As the Menem family navigates this new era of influence and scrutiny, another political storm is brewing in the capital. On August 7, 2025, Vanina Biasi, a legislator from the left-wing Workers’ Party, became the first sitting lawmaker in Argentina to be indicted on criminal charges for antisemitism. The charges stem from eight tweets she posted on X (formerly Twitter) between November 27, 2023, and January 29, 2024, in which she compared Israel to the Nazi regime and referred to it as a “genocide state.”
Prosecutors argued that Biasi’s posts, which included statements such as “The Zionist Nazis need to destroy UNRWA humanitarian aid so the extermination can accelerate. They use famine, like in Nazi concentration camps, as a method of extermination,” went far beyond protected free speech and constituted hate speech under Argentina’s Anti-Discrimination Law. A federal judge agreed in April 2024, ruling that the posts incited hatred against Jews and ordering the seizure of assets worth approximately $7,500.
Biasi’s legal team mounted a defense on free speech grounds, but the Federal Chamber unanimously upheld both the indictment and asset seizure. The judges stated that freedom of expression is not absolute and can be limited to protect the rights of others, national security, public order, health, or morals. They concluded that Biasi had crossed the line into hate speech, making her the first Argentine legislator to be indicted for antisemitism based on social media posts. If convicted, she faces a prison sentence ranging from one month to three years.

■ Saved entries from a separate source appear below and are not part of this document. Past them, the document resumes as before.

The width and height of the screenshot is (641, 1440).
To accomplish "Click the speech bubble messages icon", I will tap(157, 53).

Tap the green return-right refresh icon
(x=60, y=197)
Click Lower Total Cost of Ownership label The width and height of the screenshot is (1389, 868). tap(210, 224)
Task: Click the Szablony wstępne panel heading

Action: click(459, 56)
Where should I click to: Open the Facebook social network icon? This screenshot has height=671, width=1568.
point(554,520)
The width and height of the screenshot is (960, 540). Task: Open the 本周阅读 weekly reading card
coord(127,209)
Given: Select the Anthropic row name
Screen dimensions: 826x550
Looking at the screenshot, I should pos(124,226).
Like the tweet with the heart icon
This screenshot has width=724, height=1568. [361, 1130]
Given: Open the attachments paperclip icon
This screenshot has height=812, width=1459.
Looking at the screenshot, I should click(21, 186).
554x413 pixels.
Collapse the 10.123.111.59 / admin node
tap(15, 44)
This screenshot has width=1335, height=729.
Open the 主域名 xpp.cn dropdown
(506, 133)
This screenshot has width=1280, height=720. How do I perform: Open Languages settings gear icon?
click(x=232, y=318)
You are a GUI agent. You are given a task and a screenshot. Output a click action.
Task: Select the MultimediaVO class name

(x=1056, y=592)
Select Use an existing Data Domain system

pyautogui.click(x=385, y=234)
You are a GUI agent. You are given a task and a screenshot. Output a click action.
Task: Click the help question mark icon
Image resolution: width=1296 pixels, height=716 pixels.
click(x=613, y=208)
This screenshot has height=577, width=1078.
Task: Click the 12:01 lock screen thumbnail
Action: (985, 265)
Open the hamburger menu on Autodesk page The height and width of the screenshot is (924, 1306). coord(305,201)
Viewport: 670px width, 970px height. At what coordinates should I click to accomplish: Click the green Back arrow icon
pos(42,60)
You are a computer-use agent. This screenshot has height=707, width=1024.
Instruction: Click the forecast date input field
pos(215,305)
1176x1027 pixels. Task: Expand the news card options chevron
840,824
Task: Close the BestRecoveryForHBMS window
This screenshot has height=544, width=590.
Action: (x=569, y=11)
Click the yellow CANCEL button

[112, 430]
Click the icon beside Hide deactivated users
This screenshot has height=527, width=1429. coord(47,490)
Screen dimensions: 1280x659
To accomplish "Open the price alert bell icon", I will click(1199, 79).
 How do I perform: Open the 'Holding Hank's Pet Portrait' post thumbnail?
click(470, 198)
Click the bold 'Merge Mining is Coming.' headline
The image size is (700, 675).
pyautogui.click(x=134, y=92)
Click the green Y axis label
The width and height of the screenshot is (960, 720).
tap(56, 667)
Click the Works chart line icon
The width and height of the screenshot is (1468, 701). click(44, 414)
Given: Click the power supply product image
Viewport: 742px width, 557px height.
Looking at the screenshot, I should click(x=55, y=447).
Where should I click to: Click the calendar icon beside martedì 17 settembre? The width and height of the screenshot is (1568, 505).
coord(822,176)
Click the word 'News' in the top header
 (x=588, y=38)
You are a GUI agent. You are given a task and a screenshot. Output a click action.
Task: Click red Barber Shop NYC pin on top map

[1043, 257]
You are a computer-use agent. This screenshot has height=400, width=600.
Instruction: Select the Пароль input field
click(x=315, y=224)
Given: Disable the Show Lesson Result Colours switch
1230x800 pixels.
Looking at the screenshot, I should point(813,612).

The case has sharply divided public opinion. Some Argentines argue that, however offensive, Biasi’s comments should not be criminalized. Others welcome the government’s tough stance against antisemitism, particularly given Argentina’s adoption of the International Holocaust Remembrance Alliance (IHRA) definition of antisemitism in 2020. DAIA, the country’s main Jewish political umbrella group, supported the charges, stating that Biasi’s posts reproduced “classic stigmas of modern antisemitism” and that her prominence amplified their negative impact.
For her part, Biasi has remained defiant, calling the prosecution politically motivated. “Now the court confirms the prosecution … when the whole world is talking about nothing but the genocide being perpetrated by the State of Israel,” she tweeted, urging supporters to protest. The government, under President Milei, has adopted a notably pro-Israel and anti-antisemitism stance, further fueling the debate.
These two stories—the Menem family’s intricate dance between business and politics, and the legal boundaries of free speech in the digital age—capture the complexities of modern Argentina. As the country grapples with questions of influence, accountability, and the limits of expression, its citizens are left to ponder: Who truly holds power, and at what cost?